> Problem details
Pictures aside, quote the whole listing exactly.
----
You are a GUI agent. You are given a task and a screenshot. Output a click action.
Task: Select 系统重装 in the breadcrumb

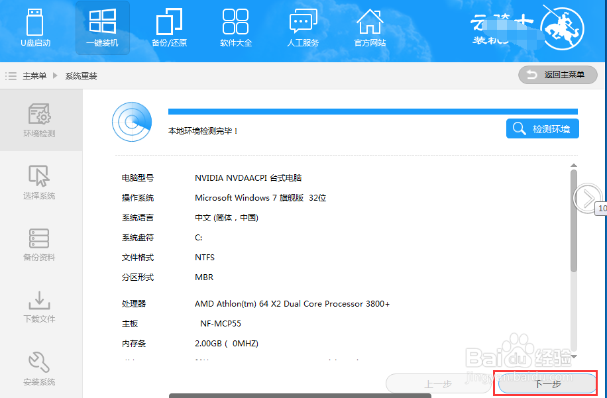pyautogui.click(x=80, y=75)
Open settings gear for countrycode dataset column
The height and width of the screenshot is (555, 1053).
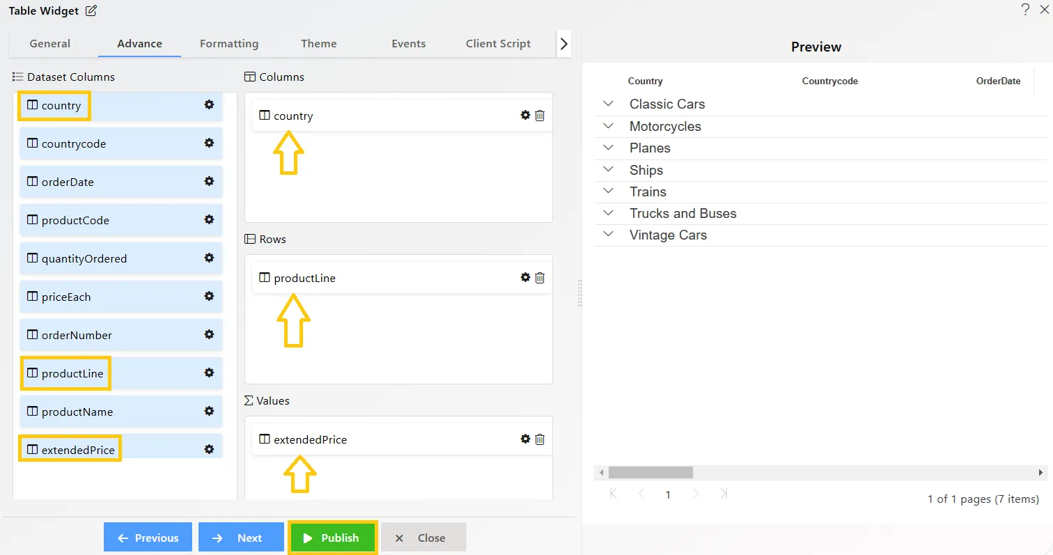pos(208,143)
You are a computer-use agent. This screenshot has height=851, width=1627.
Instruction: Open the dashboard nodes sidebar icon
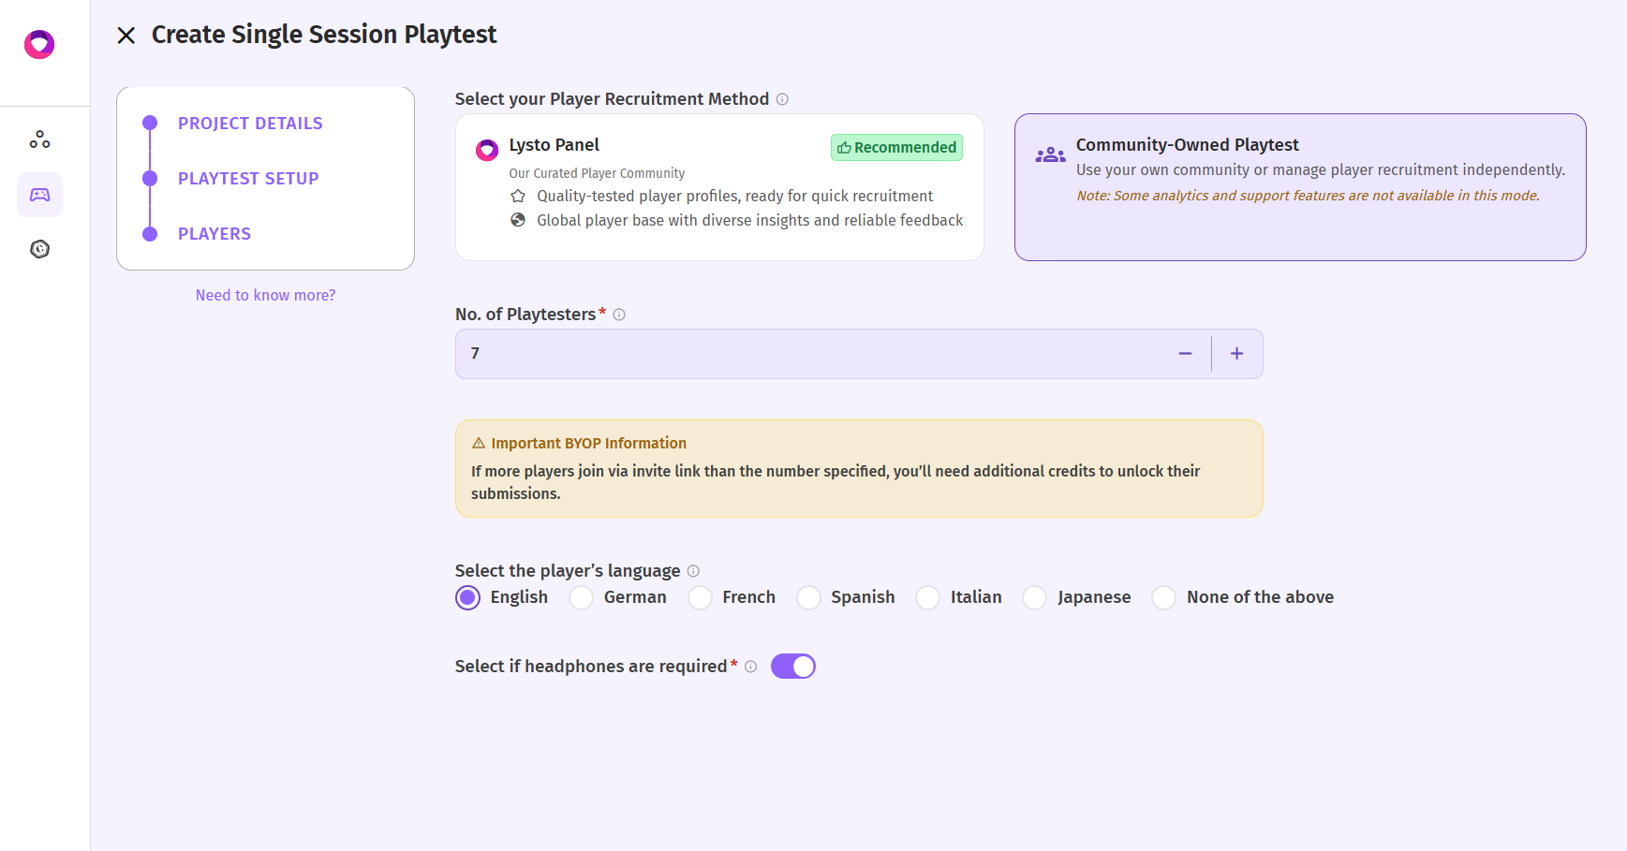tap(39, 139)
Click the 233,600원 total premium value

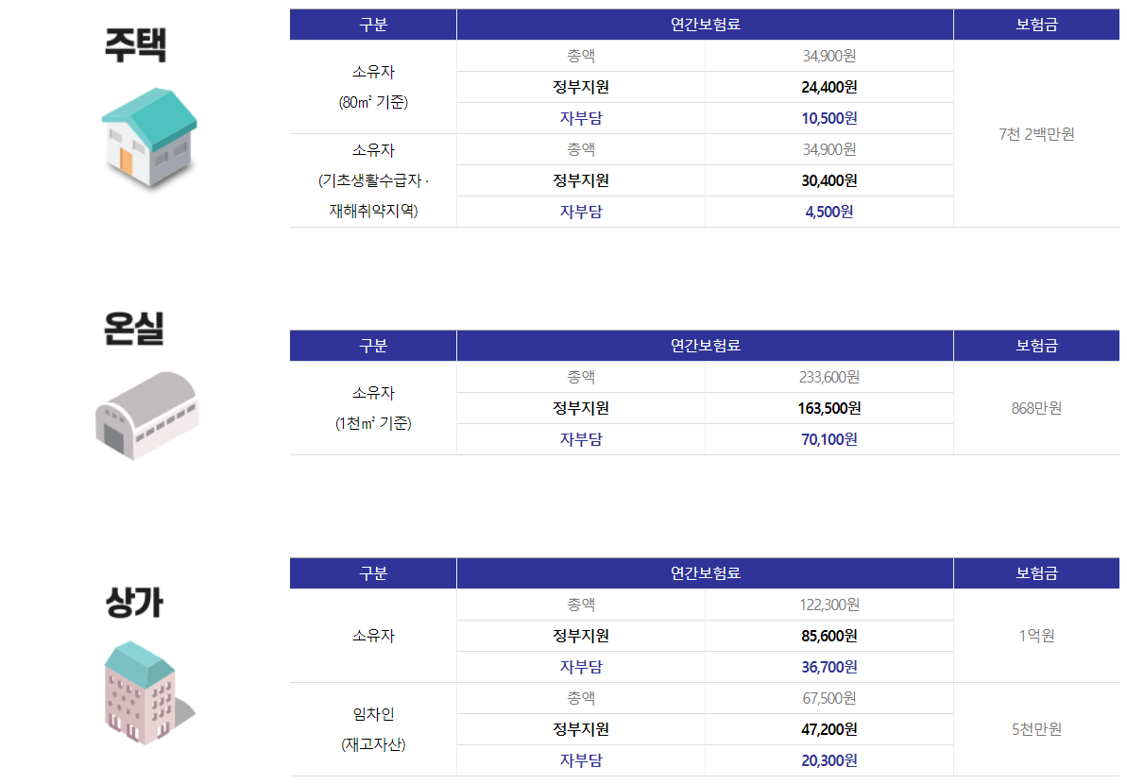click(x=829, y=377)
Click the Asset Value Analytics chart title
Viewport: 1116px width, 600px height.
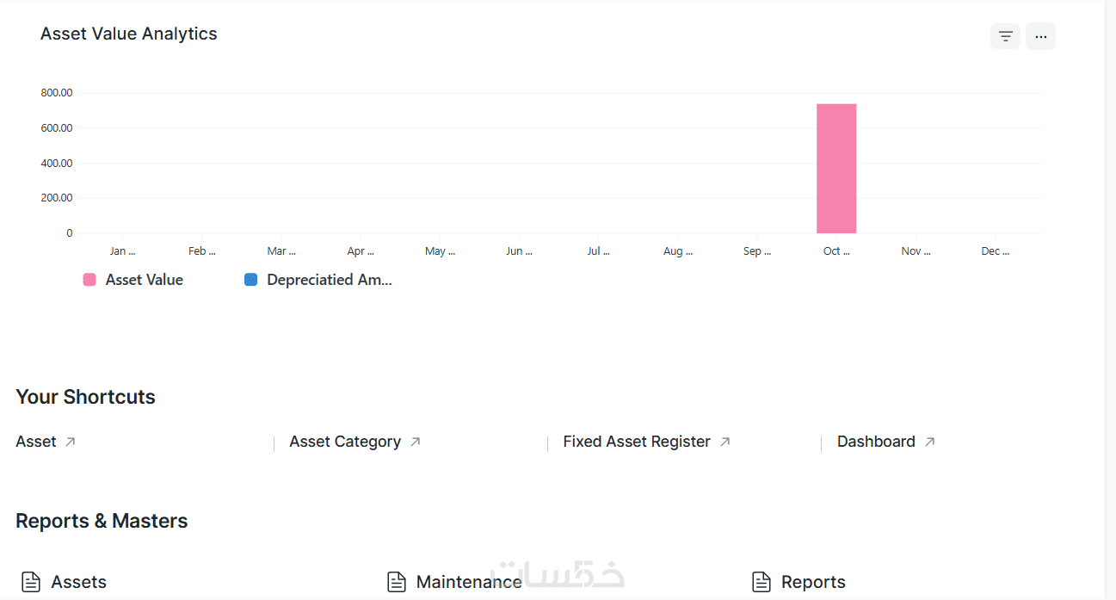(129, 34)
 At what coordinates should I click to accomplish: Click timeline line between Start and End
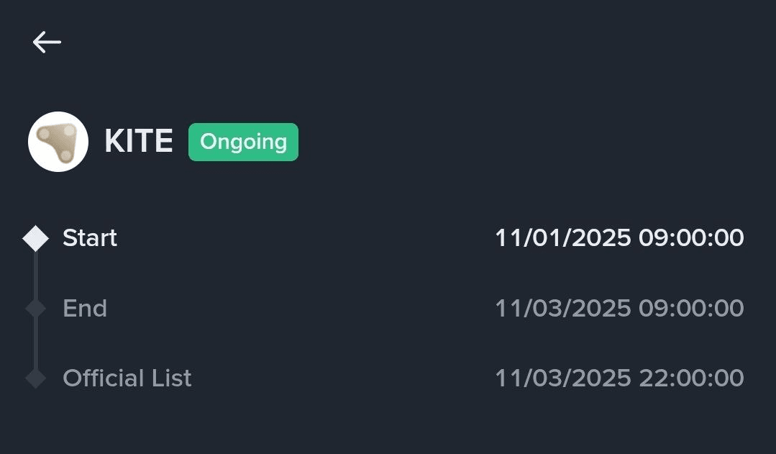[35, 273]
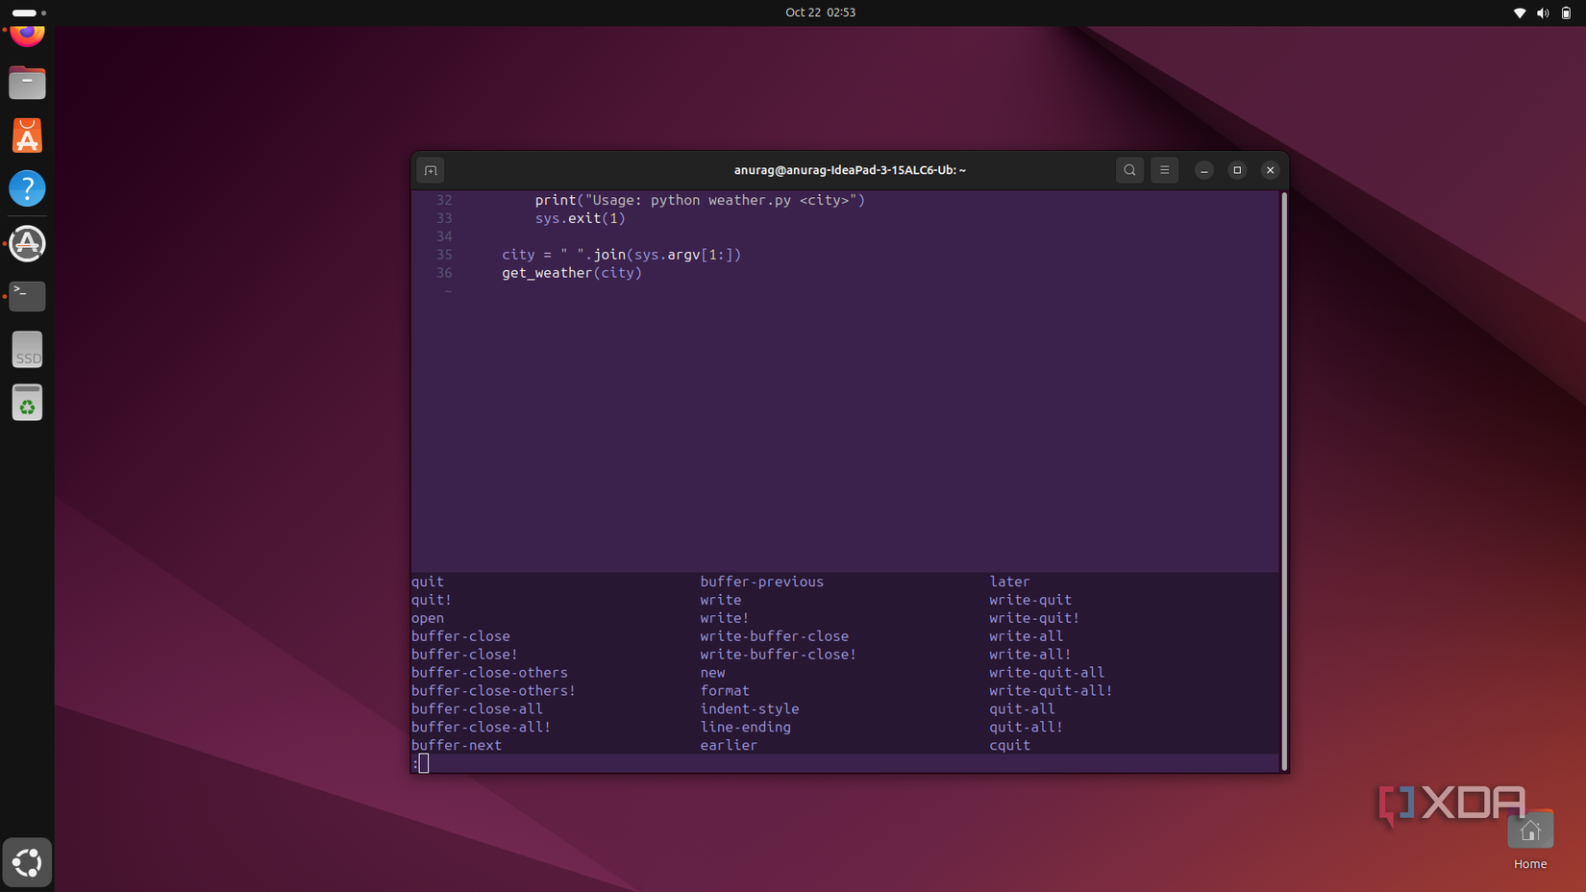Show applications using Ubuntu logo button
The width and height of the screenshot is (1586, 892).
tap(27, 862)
----
> Response to this task
You are a GUI agent. You are given a task and a screenshot. Output a click action.
Task: Select 系统重装 in the breadcrumb

pyautogui.click(x=80, y=75)
Open settings gear for countrycode dataset column
The height and width of the screenshot is (555, 1053).
pos(208,143)
You are a computer-use agent. This screenshot has height=851, width=1627.
Instruction: Open the dashboard nodes sidebar icon
tap(39, 139)
Click the 233,600원 total premium value

click(x=829, y=377)
Click the Asset Value Analytics chart title
Viewport: 1116px width, 600px height.
(129, 34)
 At what coordinates should I click to accomplish: Click timeline line between Start and End
[35, 273]
Show applications using Ubuntu logo button
The width and height of the screenshot is (1586, 892).
tap(27, 862)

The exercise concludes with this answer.